What would be an ideal outcome in the health care debate?
Getting people to study how health care policy works and say “I want some of this and some of that.” We need to pick what works and stop thinking of this in terms of political advantage. That may be pie in the sky, and as a political scientist I suppose I should know that, but that's still my hope.
No party is going to be able to claim a slam-dunk victory on this. If the Democrats keep saying the ACA is the greatest thing since sliced bread, that's a disingenuous claim and they need to own up to that. We still need to address tort reform. And over-utilization. But neither can the Republicans say, “The solution is simply to abolish it” and somehow go back to what we had before, when we're spending $8,500 dollars yearly for every man, woman and child in this country in health care, about 17.5% of the GDP – more than anyone else by any measure. Switzerland is about 11% and they're they only ones who are even remotely close.
In America’s 150-year debate about health care, did we ever like our health care?
It depends on what part of health care you're asking about.
When asked about how satisfied they are with their medical professionals, people tend strongly to report that they like the care that they're getting. They feel like they're getting the services they need. They have confidence in their medical professionals. When the question is asked that way, the answer is largely yes.
When the question is “Do you like your health care plan?” or about insurance, there is a little bit of a come down. And when people are invited to think about the health care system as a whole, criticisms really come out. “It's bloated, it's too expensive, it leaves people uninsured, it involves too much big government.” And this has a partisan edge to it.
Republicans latched onto this idea back in 2008-2009, and said to their folks, “Stop talking about the 'health care system' and start talking about 'your own health care,' because that's what people want to preserve. Their risk aversion will make them resist reform.” Whereas Democrats wanted to talk about the problems with the system, right? “The system spends too much, the system is broken, it is inefficient, it's not transparent, whatever.” The two parties were intentionally talking past each other.

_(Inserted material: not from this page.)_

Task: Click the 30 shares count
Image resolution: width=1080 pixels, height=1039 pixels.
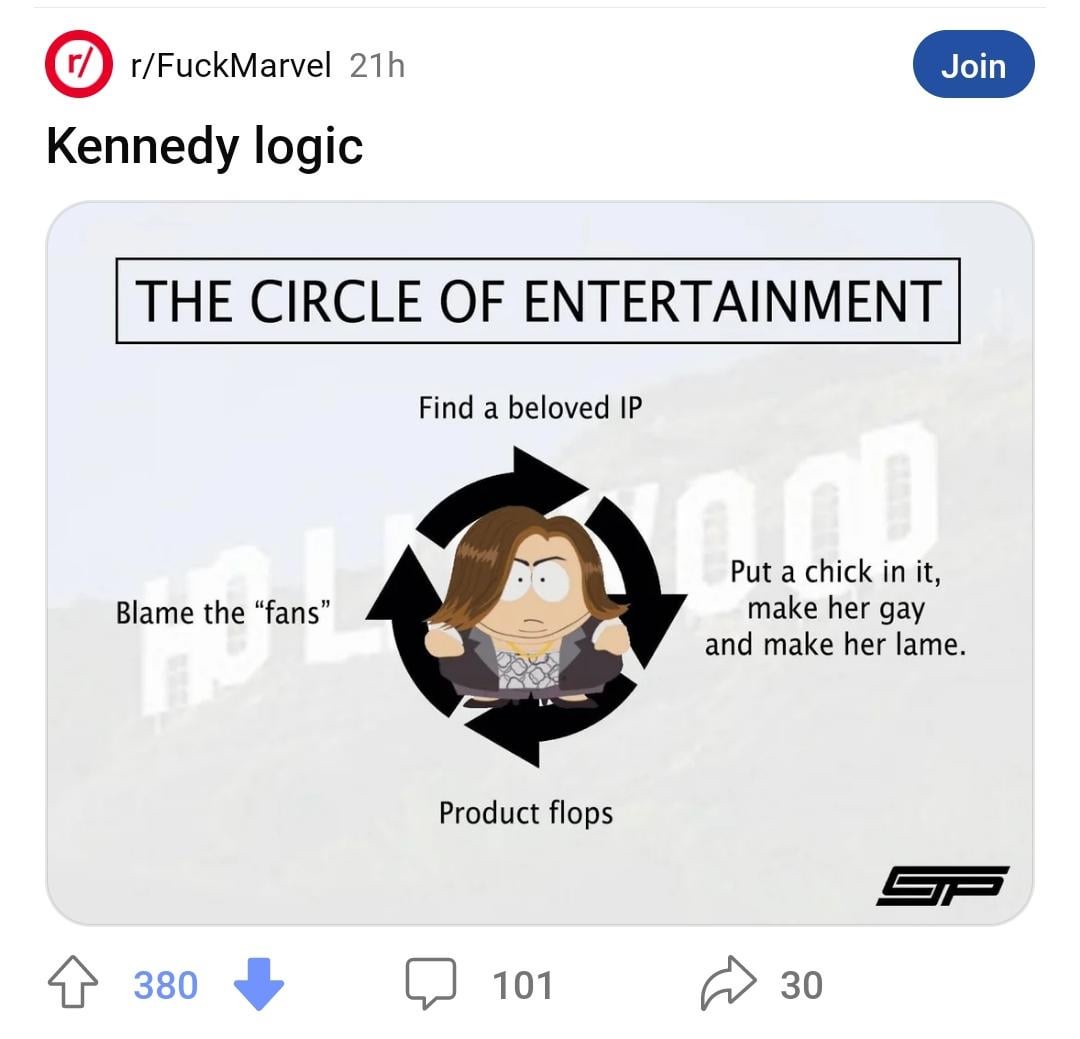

So we have a strong partisan agenda when discussing health care reform.
We do. You see that in the way that Congress organizes the debates about this. You see that in the way states adopt (or don't) the health care exchanges and the Medicaid expansions. The partisan map looks a lot like the two features that I just mentioned. People are using political party as a shortcut for evaluating provisions of the law, which is a little bit pathetic.

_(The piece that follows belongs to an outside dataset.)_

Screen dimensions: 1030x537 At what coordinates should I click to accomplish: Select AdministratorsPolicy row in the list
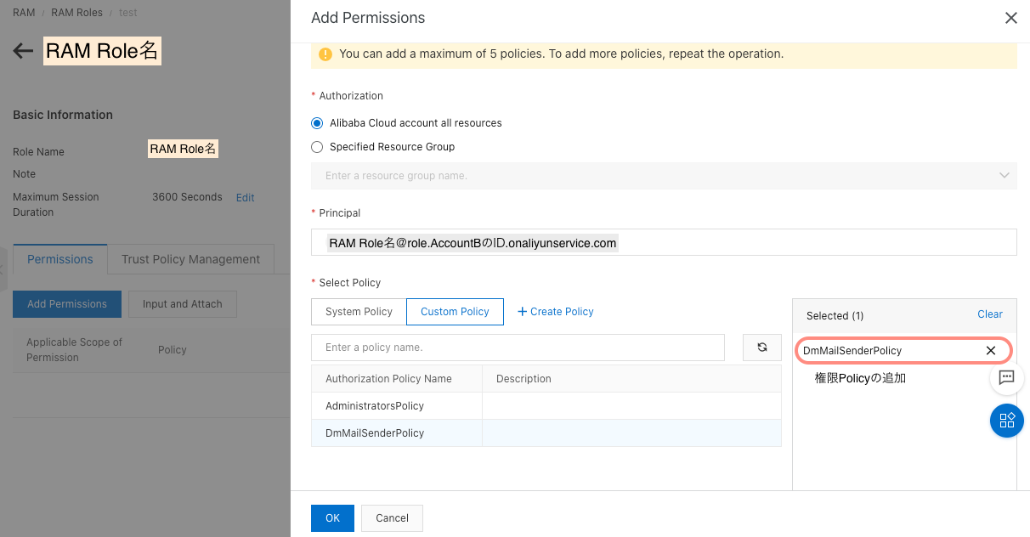(x=375, y=406)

Is there a single voice everyone trusts to give unbiased information?
People have their own trusted cue-givers but that's not what you're asking.
Progressive-minded proponents don't trust the AMA or the insurance industry. People who turn to think tanks will turn to the Heritage Foundation or the Center on Budget and Policy Priorities. The Kaiser Family Foundation is probably as close as you come to a no-nonsense source. They are permissive toward reform so they are probably seen as courting with the enemy, if you are of the Republican persuasion.
Maybe the Congressional Budget Office. That is built up to give financial figures to Congress in a straight-shooting way. But who sits down with the CBO? Members of Congress do that but you and I don't.
So, I am not sure that there is a trusted voice and that's too bad. To some extent, health care reforms proposals are like a Rorschach test. We see in them what we want to see.